Officer and heart patient fought for life and job

Bob Young, a pioneering patient in the University of Washington’s heart transplant program whose determination to return to his job with the Everett Police Department provided inspiration to other transplant patients, has died.

Bob Young was one of the earliest heart transplant patients at the University of Washington in 1986.

Young, who was 68, had been hospitalized for three weeks at Kirkland’s Evergreen Hospital Medical Center after contracting a lung infection, his wife, Cheryl Young, said. He died on Saturday.

Young underwent heart transplant surgery on Dec. 5, 1986, after being diagnosed with heart failure caused by a virus. He was the 12th patient to receive a new heart at the UW, which began its heart transplant program in November 1985.

Doctors predicted at the time that without a heart transplant, Young had just a few months to live. One doctor even advised against the surgery because it was so risky. When asked if he still wanted to undergo the surgery, Young didn’t hesitate.

“I’ve got a daughter that’s going to turn 7, and I’m going to live to walk her down the aisle,” he said then.

That kind of fighting spirit was one of the qualities surgeons looked for in prospective heart transplant patients, said Dr. Dennis Enomoto, a cardiologist at the UW when Young got his new heart.
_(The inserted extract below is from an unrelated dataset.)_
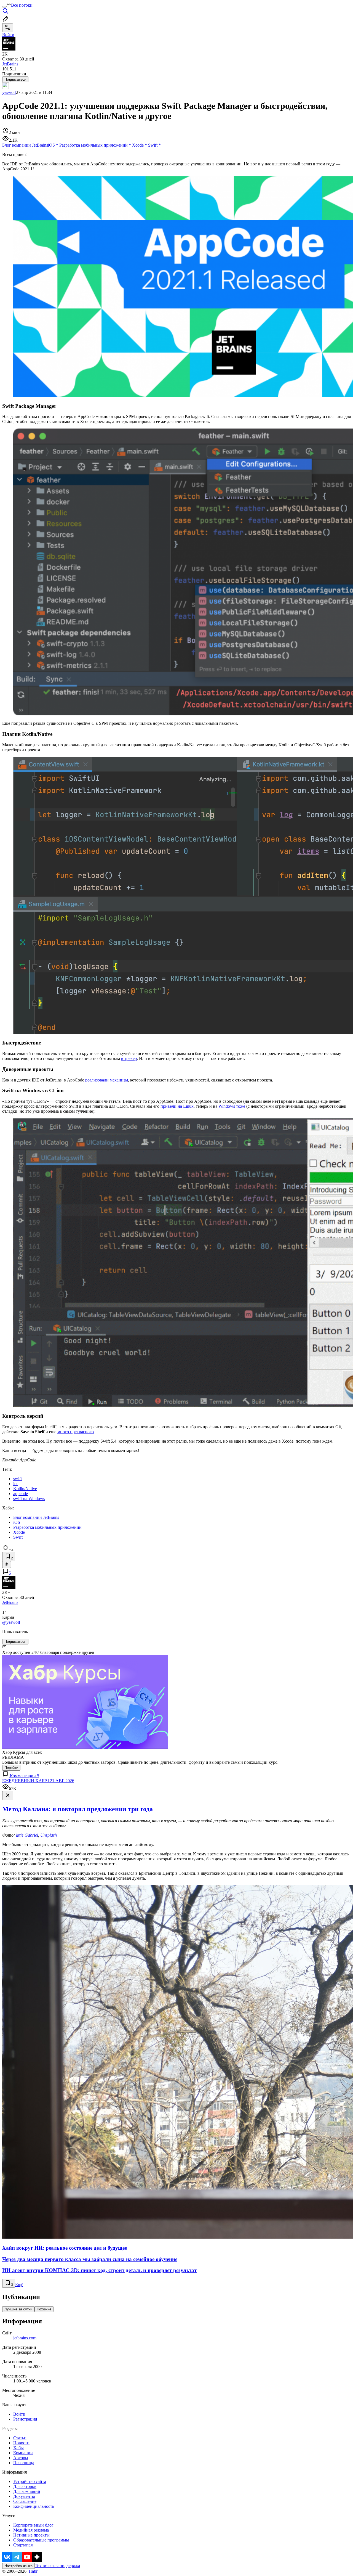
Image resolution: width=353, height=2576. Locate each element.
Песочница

“We were careful to select people with … the fighter within them, who had not only the survival instinct but were spunky and had a great spirit,” Enomoto said.

Just 19 days after his heart surgery, Young left the UW hospital, spurning offers of a wheelchair and walking out surrounded by reporters.

He was determined to return to work, but the city of Everett at first said no. Young sued and returned to work in June 1987.

“It was unheard of to have a heart transplant (patient) as a police officer,” Young said in an interview with The Herald in October 1991. In fact, he was thought to be the first active police officer in the nation to return to work after a heart transplant without any limitations placed on his job duties, his wife said.

“After Bob fought to get his job back, he’d have a lot of younger transplant patients come to him and tell him he was inspiring,” she said. “They knew that they could accomplish any of their dreams.”

Young is survived by his wife of 20 years, Cheryl, and his three daughters, Stephanie Wilhelm of Anchorage, Alaska, and LeAnn Wallace and Angie Knox, both of Everett.

Young asked that there be no formal memorial service, his wife said. In lieu of flowers, donations may be made to the UW heart transplant program.

Boyd Bryant, spokesman for the Everett Police Department, was a young rookie when he first met Young in July 1983, several years before Young’s surgery.

“The Everett of that day was very much blue collar,” he said. “It was not atypical for an officer to get in a fight a day” as officers were called to break up brawls at bars.

“He was a great guy to work with,” Bryant said. “A real go-getter.

“I don’t think anyone thought he would be able to come back to work after the heart transplant,” he added. “He proved everyone wrong. It’s a great story. He was a very unique fellow.”

The extension on life Young was granted through his heart transplant surgery allowed him to experience one of his fondest wishes, his wife said, to be with his daughters on their wedding days.

“He walked the last one down the aisle in September 2003,” she said. “He was really excited. He had achieved one of his major dreams, to walk them down the aisle and see that they were happy.”